#### YOUR OBJECTIVE
Transcribe exactly everything in the data below from the line containing "Given: Open kusum Bhutani's quoted name" down to the line containing "Image resolution: width=600", both lines included and nothing further.

──────── RECORDS FOR THE TASK ────────

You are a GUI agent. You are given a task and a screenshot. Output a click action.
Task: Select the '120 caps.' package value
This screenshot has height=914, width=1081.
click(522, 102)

────────
──────── RECORDS FOR THE TASK ────────

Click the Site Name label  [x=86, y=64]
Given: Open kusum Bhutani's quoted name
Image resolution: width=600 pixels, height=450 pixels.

────────
──────── RECORDS FOR THE TASK ────────

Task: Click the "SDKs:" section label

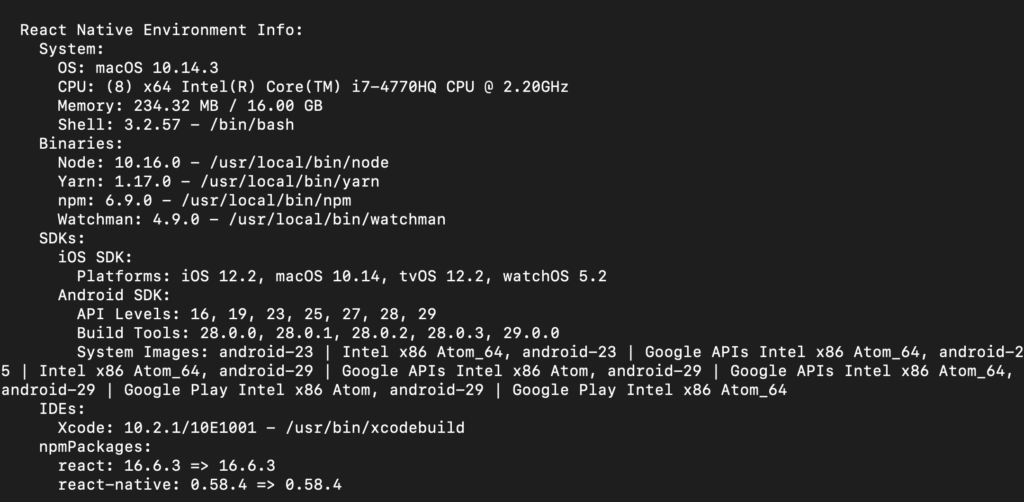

────────

#### TASK RESULT
Given: Open kusum Bhutani's quoted name
Image resolution: width=600 pixels, height=450 pixels.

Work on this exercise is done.